By the end of the Second World War, Nancy had five novels under her belt, and in December 1945 the one that made her name was published, The Pursuit of Love. "If ever there was a case of the right book at the right time, this was it," her biographer Selina Hastings wrote. And so it is for now: the world of the mad Radlett family, where the children are chased around the countryside by their father’s bloodhounds who hunt them like foxes, is about to appear on the small screen in a series starring Lily James and Dominic West. 

If you are starting at the beginning of your Mitford mission, be excited. Nancy was good enough to provide you with plenty to read. Here's our guide to the best.

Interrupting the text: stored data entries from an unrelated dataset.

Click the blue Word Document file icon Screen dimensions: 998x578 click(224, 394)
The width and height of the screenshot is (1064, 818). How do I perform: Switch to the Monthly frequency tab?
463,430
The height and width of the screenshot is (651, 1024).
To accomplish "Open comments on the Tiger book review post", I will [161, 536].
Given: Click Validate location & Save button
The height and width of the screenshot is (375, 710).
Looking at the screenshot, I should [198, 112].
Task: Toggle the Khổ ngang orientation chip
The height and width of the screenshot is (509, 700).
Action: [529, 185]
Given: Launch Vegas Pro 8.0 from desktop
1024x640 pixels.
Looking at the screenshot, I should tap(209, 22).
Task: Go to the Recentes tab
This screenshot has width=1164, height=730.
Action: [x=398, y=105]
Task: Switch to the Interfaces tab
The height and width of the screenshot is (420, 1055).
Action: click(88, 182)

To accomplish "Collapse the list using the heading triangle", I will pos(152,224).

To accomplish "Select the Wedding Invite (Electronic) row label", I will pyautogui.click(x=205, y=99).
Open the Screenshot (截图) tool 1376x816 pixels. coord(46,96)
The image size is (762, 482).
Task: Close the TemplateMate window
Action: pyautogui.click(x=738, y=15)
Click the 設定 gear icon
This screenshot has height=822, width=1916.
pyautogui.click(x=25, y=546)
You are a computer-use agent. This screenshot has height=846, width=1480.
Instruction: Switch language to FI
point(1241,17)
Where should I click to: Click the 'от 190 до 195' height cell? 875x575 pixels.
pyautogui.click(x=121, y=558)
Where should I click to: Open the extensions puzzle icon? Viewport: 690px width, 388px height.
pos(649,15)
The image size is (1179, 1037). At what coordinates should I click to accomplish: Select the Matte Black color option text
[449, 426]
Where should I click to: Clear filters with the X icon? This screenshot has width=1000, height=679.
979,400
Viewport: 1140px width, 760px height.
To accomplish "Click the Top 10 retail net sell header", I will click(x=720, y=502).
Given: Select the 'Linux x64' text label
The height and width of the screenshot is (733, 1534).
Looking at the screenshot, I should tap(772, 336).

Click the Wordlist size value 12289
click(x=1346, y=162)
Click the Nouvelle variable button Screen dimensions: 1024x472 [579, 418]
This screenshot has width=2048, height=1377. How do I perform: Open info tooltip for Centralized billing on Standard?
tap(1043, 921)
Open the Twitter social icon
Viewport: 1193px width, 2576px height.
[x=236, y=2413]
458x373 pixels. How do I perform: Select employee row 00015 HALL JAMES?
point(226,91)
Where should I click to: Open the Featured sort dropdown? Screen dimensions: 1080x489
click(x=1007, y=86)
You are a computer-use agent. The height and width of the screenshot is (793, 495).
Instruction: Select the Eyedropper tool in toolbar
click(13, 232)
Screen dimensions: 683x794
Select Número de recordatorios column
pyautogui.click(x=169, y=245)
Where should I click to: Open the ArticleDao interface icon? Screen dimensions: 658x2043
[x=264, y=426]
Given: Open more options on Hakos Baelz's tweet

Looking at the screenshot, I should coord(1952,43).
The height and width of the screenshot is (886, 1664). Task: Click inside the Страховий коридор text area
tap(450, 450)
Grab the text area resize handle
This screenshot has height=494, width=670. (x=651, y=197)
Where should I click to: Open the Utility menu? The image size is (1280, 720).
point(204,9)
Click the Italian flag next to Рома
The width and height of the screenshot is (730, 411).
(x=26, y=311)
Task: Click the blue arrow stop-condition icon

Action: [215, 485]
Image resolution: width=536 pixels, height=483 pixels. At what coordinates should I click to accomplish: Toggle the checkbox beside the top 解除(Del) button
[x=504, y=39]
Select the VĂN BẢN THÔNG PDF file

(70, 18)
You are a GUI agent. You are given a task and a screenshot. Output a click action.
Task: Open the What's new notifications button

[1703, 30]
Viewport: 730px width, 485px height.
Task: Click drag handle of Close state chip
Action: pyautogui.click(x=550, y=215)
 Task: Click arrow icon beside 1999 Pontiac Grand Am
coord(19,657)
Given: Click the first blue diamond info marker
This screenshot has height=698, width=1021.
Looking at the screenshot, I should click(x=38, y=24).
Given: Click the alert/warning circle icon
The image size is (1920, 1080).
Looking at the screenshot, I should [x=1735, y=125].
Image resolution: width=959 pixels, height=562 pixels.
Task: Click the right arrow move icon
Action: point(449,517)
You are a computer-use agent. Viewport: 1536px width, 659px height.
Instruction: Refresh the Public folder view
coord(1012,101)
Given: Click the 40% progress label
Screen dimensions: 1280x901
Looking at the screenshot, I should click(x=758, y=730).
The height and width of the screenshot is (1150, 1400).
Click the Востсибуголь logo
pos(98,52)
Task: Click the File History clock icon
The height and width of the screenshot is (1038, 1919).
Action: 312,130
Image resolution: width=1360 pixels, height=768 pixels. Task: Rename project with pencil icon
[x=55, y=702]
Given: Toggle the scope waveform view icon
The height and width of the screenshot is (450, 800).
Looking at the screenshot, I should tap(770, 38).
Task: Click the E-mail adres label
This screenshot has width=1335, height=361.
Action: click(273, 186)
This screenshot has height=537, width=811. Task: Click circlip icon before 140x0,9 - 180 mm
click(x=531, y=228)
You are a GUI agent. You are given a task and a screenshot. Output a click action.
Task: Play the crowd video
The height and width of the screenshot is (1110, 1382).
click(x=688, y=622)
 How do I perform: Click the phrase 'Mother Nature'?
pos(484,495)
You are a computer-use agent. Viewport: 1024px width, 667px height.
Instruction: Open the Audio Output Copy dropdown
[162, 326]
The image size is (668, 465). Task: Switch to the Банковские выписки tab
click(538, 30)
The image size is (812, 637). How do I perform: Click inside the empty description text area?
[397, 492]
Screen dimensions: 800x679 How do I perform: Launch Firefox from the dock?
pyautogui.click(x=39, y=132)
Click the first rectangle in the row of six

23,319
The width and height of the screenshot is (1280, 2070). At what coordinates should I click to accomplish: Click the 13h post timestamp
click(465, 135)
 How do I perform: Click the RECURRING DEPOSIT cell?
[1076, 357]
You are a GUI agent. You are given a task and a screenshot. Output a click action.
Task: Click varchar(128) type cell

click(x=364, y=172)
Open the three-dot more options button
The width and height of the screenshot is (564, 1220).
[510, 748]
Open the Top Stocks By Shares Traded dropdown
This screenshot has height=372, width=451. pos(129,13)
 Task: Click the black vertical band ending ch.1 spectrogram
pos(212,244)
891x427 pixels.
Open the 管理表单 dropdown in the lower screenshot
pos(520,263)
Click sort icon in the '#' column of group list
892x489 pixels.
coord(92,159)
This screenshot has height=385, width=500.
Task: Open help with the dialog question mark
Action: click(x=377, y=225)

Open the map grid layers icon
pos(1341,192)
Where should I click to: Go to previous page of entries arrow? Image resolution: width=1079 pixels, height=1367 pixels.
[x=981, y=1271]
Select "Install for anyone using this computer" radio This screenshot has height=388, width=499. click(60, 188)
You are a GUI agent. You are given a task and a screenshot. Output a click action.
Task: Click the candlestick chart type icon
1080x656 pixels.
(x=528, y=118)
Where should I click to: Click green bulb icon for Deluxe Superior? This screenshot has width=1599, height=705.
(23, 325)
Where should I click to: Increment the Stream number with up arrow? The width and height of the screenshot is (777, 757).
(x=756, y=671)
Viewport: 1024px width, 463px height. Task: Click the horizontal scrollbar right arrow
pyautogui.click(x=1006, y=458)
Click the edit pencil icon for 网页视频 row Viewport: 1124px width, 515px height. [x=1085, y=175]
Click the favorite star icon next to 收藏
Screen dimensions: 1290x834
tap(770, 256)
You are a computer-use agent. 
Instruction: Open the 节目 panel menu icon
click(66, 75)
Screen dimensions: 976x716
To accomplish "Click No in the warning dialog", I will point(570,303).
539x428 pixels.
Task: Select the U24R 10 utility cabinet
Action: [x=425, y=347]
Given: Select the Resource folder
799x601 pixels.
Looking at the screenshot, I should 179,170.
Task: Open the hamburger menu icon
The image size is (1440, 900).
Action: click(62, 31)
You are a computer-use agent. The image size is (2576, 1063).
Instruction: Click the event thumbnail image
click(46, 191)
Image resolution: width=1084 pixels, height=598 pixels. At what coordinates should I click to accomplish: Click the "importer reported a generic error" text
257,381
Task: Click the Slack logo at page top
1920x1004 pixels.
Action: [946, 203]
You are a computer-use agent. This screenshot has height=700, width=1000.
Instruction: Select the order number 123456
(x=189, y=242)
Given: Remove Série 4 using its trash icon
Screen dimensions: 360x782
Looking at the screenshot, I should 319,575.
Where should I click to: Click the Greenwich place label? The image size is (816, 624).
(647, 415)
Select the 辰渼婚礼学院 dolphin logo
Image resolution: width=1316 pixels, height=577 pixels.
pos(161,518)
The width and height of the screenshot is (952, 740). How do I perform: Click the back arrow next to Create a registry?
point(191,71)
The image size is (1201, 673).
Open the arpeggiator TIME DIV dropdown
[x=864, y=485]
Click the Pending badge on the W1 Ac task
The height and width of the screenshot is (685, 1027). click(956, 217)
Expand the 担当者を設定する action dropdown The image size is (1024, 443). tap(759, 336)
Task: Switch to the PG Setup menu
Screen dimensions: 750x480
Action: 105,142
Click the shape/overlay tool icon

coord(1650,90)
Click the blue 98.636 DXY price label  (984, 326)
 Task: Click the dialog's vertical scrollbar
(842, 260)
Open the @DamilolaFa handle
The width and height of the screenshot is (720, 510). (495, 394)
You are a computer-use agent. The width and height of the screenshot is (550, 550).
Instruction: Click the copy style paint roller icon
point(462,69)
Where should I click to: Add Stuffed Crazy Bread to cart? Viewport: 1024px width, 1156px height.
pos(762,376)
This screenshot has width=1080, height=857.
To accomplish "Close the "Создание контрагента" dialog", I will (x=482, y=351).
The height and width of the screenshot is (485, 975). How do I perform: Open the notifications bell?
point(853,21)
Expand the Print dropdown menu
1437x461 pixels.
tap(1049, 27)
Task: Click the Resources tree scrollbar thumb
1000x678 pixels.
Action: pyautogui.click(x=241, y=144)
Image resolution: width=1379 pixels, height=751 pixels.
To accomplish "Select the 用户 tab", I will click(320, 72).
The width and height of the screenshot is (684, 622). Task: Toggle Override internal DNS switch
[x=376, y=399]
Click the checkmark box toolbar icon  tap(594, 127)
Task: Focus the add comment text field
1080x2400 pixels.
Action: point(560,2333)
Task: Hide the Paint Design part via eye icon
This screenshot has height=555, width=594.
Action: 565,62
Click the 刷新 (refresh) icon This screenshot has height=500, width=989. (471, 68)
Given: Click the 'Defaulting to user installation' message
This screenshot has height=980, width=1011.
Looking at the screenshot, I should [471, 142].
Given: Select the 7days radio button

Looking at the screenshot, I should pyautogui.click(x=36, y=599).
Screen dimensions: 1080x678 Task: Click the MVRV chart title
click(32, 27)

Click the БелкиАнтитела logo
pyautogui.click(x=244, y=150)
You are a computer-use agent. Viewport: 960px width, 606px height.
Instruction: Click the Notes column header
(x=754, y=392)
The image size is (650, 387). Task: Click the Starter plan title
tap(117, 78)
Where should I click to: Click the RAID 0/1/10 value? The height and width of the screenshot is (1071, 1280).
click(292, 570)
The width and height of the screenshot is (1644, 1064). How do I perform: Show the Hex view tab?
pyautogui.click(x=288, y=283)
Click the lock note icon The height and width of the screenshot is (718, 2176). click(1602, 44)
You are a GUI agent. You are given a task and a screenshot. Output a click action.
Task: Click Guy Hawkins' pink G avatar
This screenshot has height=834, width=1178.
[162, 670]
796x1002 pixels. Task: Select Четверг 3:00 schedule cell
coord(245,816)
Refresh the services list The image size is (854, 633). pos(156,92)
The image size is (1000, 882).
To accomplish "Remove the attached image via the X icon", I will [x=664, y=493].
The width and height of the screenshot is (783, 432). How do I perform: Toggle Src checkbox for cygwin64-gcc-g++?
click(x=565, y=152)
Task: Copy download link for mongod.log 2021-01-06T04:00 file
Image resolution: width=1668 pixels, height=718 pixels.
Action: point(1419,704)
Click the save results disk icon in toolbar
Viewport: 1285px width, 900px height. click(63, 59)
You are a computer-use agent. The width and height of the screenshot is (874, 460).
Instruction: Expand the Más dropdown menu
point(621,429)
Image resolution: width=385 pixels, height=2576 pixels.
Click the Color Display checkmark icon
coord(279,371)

The Pursuit of Love (1945)

Mitford tells the tale of Linda Radlett and her eccentric family, at home and away. This book is so deliciously autobiographical that almost every detail can be found in Mitford's life. The heroine, Linda Radlett, is one of the flamboyant Lord Alconleigh’s seven children. Lord Alconleigh, a philistine, is a dead ringer for Nancy’s father, who was said never to have read a book, except adventure bestseller White Fang. His home of Alconleigh is a composite of Batsford, Asthall, and Swinbrook, and Linda’s great love mirrors Mitford’s own. Even the linen cupboard at Swinbrook is transformed into the Hons’ cupboard, headquarters of the Radlett children’s secret society.

For the uninitiated, Nancy’s frank presentation can startle; in that sense, it has a bit of Evelyn Waugh about it. The narrator, Fanny, remarks about "the great love" of Linda’s life. "Oh, dulling," her mother replied. "One always thinks that. Every, every time."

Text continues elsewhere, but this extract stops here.